1

I'm using ANTLRv3 to parse input that looks like this:

* this is an outline item at level 1
** item at level 2
*** item at level 3
* another item at level 1
* an item with *bold* text

Stars at the beginning of a line mark the start of an outline item. Stars can also be part of an item's text (e.g. *bold*).

This is the grammar to parse outline items without support for stars in the item text:

outline_item: OUTLINE_ITEM_MARKER ITEM_TEXT;
OUTLINE_ITEM_MARKER: STAR_IN_COLUMN_ZERO STAR* (' '|'\t');
ITEM_TEXT: ('a'..'z'|'A'..'Z'|'0'..'9'|'\r'|'\n'|' '|'\t')+;
fragment STAR_IN_COLUMN_ZERO: {getCharPositionInLine()==0}? '*';
fragment STAR: {getCharPositionInLine()>0}? '*';

For the input *** foo bar ANTLR produces the following parse tree:

without_star_in_item_text

So far this works as expected. Now I'm trying to add star to the possible characters for the item text, so I changed the lexer rule for ITEM_TEXT to the following:

ITEM_TEXT: ('a'..'z'|'A'..'Z'|'0'..'9'|'\r'|'\n'|' '|'\t'|STAR)+;

Now for the same input the following parse tree is produced:

with_star_in_item_text

This is the output in ANTLRWorks:

input.txt line 1:0 rule STAR failed predicate: {getCharPositionInLine()>0}?
input.txt line 1:1 missing OUTLINE_ITEM_MARKER at '** foo bar'

It seems that OUTLINE_ITEM_MARKER didn't match due to a MissingTokenException.

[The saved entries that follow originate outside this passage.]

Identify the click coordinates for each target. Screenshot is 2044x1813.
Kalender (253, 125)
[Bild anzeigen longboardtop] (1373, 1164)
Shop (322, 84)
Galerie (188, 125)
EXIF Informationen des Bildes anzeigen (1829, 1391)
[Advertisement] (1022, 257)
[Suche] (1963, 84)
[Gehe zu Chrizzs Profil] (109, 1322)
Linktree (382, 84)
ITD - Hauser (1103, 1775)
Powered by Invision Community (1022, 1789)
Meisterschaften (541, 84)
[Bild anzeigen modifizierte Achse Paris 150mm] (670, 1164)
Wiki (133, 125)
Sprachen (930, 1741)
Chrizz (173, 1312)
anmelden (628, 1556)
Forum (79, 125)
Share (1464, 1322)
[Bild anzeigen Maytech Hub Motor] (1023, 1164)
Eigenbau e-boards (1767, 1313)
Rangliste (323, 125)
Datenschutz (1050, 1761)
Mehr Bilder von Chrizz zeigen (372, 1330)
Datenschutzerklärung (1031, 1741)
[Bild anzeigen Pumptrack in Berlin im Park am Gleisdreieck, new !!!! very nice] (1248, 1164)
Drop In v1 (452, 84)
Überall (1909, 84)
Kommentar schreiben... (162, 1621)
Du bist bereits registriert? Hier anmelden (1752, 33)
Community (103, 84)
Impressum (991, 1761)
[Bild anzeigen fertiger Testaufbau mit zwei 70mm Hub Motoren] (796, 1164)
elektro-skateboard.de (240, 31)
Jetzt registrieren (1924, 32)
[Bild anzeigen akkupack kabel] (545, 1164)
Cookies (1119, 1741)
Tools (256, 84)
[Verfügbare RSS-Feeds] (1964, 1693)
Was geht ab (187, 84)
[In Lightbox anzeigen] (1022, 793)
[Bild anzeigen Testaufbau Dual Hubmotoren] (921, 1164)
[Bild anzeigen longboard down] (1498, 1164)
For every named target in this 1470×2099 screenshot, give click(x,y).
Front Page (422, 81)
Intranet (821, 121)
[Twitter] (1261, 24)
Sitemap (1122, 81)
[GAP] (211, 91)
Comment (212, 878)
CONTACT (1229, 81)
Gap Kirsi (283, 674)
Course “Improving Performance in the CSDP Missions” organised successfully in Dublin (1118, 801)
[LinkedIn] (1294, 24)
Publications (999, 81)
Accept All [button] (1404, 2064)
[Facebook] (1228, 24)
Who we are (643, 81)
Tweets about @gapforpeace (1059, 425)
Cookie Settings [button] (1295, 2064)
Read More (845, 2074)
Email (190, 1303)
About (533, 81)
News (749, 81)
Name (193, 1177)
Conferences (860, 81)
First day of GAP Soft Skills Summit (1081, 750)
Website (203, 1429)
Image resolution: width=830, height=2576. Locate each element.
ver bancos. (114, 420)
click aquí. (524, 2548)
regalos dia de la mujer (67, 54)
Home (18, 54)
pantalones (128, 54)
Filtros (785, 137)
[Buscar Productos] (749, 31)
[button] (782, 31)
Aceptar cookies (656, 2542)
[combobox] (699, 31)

What's wrong with the grammar, what do I need to change to allow stars to be part of ITEM_TEXT?

paprika
  • 2,424
  • 26
  • 46

2 Answers2

2

Instead of a validating semantic predicate, use a gated semantic predicate 1 in your fragments.

The following grammar:

grammar Test;

outline_items
 : outline_item+ EOF
 ;

outline_item
 : OUTLINE_ITEM_MARKER ITEM_TEXT
 ;

OUTLINE_ITEM_MARKER 
 : STAR_IN_COLUMN_ZERO STAR* (' '|'\t')
 ;

ITEM_TEXT
 : ('a'..'z'|'A'..'Z'|'0'..'9'|'\r'|'\n'|' '|'\t'|STAR)+
 ;

fragment STAR_IN_COLUMN_ZERO
 : {getCharPositionInLine()==0}?=> '*'
 ;

fragment STAR
 : {getCharPositionInLine()>0}?=> '*'
 ;

Your input:

* this is an outline item at level 1
** item at level 2
*** item at level 3
* another item at level 1
* an item with *bold* text

will then be parsed as this:

enter image description here

1 What is a 'semantic predicate' in ANTLR?

Community
  • 1
  • 1
Bart Kiers
  • 166,582
  • 36
  • 299
  • 288
0

Have you tried making your grammar simpler?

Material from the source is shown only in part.